▸ RECORDS PROVIDED:
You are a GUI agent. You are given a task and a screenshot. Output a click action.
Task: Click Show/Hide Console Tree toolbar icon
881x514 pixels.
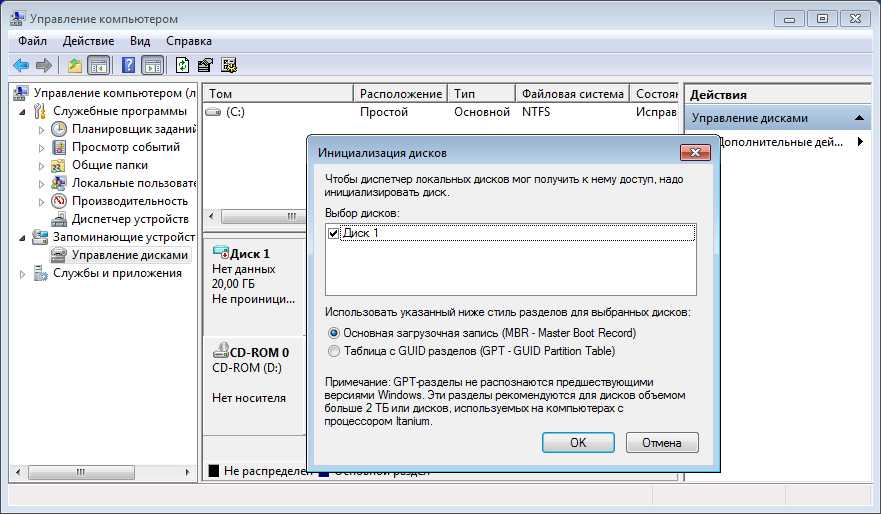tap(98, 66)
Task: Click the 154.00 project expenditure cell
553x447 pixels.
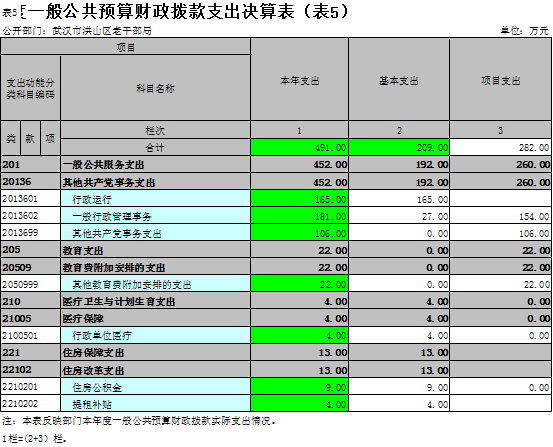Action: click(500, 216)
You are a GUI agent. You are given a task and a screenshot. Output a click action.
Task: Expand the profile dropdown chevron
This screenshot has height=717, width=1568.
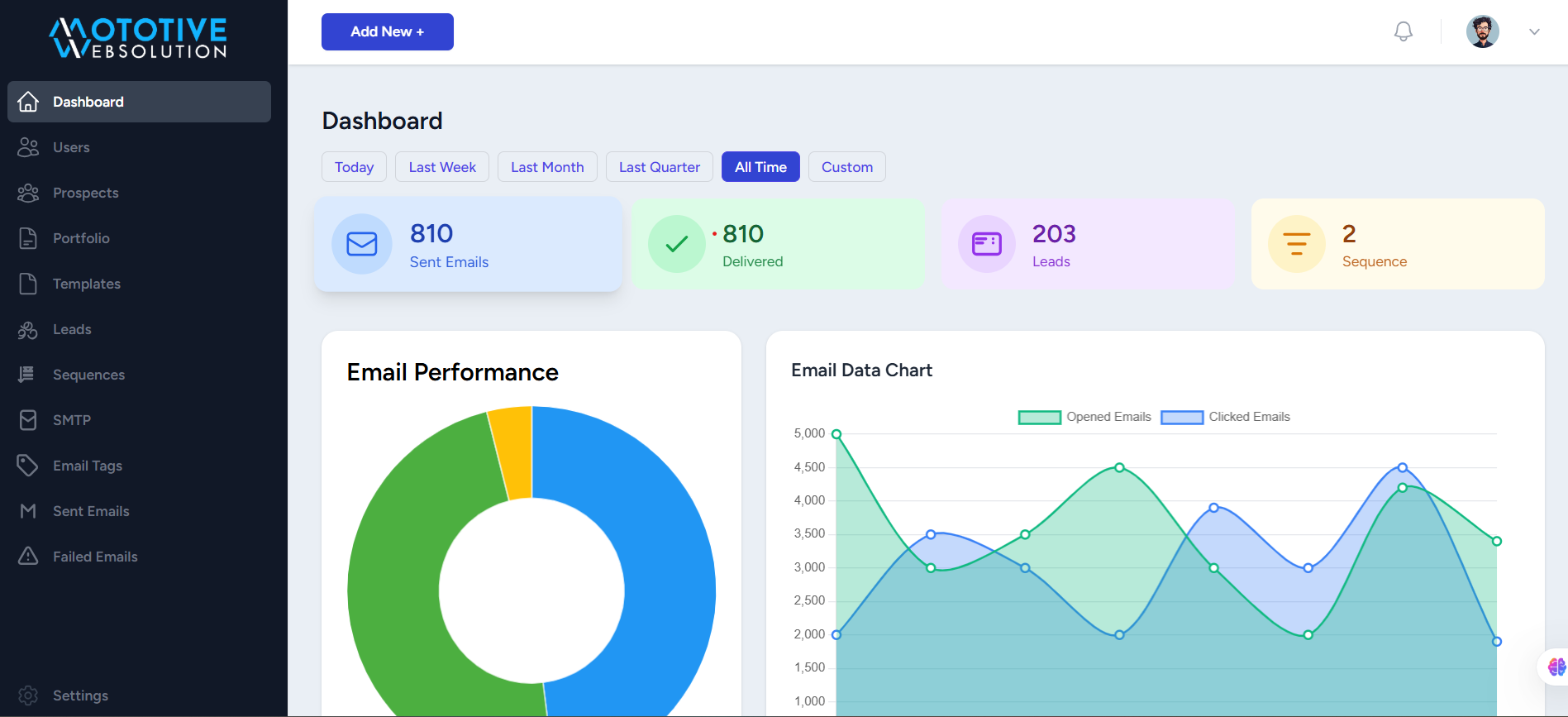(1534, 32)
--
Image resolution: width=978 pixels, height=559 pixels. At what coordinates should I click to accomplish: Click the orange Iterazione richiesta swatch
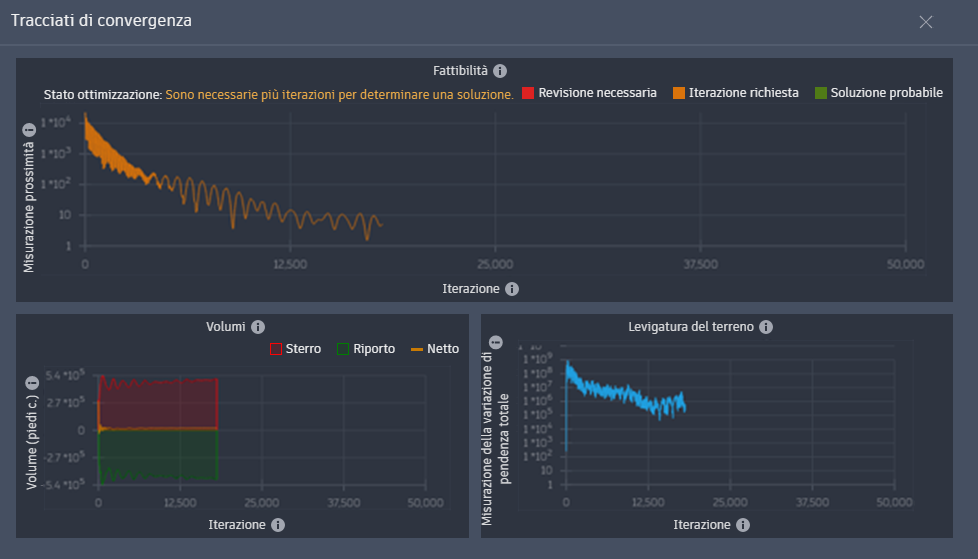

▸ WORK ITEM: The copy should hold only the lines from the one with "Task: Click the" through the one with "Task: Expand the profile dropdown chevron", exactly as they stand above. Leave out the pictures.

▸ FINISHED TASK:
Task: Click the 154.00 project expenditure cell
553x447 pixels.
Action: click(500, 216)
You are a GUI agent. You are given a task and a screenshot. Output a click action.
Task: Expand the profile dropdown chevron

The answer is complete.